PROVIDED INFORMATION:
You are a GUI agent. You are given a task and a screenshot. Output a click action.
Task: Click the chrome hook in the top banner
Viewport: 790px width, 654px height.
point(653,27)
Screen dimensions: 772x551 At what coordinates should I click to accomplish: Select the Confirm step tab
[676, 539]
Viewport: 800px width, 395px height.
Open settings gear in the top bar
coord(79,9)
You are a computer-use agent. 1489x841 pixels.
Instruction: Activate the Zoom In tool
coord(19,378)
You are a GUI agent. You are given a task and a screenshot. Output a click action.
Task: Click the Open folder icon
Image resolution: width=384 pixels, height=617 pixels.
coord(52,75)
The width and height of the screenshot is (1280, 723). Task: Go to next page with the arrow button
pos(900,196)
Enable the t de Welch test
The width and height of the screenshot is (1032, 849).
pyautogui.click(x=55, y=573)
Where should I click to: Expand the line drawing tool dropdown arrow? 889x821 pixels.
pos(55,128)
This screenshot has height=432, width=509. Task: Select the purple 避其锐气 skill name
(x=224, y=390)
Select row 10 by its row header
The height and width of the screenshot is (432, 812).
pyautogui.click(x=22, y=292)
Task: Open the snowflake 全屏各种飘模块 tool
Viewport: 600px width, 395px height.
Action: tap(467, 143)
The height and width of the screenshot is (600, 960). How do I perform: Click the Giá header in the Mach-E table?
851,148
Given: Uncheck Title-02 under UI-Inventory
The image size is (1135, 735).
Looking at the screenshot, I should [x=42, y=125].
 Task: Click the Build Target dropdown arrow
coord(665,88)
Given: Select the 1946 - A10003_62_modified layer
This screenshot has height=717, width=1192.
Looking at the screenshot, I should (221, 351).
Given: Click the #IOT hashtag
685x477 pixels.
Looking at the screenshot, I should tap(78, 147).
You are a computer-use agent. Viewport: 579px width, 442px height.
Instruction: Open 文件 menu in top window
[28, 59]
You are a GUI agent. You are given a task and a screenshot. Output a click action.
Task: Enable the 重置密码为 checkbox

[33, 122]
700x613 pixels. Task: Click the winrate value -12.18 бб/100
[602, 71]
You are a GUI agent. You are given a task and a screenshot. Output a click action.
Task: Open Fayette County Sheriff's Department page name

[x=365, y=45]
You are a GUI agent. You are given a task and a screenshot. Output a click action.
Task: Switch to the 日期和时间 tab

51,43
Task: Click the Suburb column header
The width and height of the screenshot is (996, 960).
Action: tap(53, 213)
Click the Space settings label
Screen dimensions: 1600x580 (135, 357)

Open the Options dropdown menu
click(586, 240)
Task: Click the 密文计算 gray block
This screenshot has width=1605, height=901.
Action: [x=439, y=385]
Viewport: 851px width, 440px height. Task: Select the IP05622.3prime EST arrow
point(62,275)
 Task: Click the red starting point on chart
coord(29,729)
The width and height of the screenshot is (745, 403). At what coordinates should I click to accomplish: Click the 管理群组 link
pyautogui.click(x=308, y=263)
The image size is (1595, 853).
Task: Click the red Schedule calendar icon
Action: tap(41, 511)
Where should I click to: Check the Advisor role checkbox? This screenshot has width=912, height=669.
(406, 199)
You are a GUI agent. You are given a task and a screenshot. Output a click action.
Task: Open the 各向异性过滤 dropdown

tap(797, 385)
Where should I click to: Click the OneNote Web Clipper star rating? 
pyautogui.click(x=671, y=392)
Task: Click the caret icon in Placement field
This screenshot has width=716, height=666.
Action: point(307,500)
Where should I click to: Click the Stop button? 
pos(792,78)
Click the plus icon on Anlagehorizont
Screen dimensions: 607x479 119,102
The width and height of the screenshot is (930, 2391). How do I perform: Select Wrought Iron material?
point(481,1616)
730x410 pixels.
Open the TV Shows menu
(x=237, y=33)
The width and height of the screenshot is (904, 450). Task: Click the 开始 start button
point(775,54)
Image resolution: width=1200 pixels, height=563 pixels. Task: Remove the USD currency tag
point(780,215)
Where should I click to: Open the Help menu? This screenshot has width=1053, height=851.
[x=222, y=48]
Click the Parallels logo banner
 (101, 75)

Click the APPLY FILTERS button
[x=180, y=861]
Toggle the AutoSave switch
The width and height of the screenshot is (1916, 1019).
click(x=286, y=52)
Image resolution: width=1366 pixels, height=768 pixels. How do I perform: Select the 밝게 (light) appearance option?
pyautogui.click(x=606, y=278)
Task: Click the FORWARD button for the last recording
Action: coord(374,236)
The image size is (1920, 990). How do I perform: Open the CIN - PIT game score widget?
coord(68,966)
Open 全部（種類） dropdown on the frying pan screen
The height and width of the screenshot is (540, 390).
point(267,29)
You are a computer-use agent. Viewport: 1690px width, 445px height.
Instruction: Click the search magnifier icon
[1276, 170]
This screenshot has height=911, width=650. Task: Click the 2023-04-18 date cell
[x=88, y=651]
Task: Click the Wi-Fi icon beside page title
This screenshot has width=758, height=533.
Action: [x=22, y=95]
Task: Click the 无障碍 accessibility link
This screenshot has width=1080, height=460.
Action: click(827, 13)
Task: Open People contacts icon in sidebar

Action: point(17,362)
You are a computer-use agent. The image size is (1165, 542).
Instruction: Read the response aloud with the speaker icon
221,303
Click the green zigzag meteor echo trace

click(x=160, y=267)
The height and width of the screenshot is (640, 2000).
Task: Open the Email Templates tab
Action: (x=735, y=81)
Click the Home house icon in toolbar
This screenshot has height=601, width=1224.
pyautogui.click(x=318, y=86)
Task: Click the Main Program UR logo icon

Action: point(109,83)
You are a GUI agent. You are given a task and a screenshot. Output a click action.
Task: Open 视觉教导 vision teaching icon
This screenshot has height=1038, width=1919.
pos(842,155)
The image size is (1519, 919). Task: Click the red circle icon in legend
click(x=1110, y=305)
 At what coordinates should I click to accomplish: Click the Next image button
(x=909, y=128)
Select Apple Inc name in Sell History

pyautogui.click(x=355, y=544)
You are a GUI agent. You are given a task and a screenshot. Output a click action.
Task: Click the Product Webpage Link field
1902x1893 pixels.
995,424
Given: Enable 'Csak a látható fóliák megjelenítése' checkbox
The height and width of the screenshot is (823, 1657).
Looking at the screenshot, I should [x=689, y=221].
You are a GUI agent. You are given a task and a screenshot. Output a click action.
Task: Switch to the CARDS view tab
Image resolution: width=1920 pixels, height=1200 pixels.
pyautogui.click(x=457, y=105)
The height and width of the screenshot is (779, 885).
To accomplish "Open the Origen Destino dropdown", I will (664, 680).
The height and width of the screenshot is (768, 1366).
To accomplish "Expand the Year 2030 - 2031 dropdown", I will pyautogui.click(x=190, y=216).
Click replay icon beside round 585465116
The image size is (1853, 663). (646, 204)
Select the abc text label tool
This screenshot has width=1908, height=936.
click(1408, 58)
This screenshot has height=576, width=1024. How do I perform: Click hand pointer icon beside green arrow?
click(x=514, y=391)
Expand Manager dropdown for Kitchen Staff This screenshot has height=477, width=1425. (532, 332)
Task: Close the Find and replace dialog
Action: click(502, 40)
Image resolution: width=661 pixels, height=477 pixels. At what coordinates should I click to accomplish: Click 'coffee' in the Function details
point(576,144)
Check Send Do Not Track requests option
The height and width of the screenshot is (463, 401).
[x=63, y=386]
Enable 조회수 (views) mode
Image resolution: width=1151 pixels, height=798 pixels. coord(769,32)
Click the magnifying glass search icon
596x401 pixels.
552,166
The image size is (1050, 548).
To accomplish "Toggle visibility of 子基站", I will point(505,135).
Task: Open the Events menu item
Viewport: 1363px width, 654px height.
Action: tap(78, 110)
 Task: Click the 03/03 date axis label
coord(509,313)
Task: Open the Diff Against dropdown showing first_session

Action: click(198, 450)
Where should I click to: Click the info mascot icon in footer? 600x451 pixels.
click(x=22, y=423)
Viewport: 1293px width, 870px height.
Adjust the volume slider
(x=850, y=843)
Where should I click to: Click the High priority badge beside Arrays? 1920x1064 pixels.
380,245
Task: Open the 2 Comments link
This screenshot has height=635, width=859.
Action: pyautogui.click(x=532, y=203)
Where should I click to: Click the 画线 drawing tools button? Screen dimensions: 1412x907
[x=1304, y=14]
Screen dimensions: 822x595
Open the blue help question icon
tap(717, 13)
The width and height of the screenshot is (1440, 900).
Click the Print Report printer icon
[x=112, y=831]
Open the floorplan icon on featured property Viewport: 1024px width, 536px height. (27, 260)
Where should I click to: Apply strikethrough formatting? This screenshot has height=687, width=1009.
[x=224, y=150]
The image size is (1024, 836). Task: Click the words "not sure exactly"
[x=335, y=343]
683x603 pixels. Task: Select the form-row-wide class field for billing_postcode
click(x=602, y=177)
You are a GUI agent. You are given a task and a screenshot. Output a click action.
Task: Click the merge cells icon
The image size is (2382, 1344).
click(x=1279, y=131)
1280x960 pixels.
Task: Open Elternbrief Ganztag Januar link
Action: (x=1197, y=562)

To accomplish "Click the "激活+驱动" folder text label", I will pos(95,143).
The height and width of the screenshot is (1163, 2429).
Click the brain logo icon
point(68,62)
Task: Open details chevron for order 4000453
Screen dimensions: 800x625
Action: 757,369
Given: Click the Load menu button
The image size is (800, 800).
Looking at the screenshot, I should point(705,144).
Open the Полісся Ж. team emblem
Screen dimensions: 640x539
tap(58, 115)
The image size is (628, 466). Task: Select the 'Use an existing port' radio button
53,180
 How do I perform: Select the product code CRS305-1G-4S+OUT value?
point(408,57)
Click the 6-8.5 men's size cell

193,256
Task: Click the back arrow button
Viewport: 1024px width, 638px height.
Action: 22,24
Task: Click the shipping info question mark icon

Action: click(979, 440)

ASSIGNMENT:
Wherever the string "computer" appears in a line of the records, copy that line.

RESULT:
You are a computer-use agent. 1489x841 pixels.
You are a computer-use agent. Viewport: 579px width, 442px height.
You are a computer-use agent. Viewport: 1690px width, 445px height.
You are a computer-use agent. The image size is (1165, 542).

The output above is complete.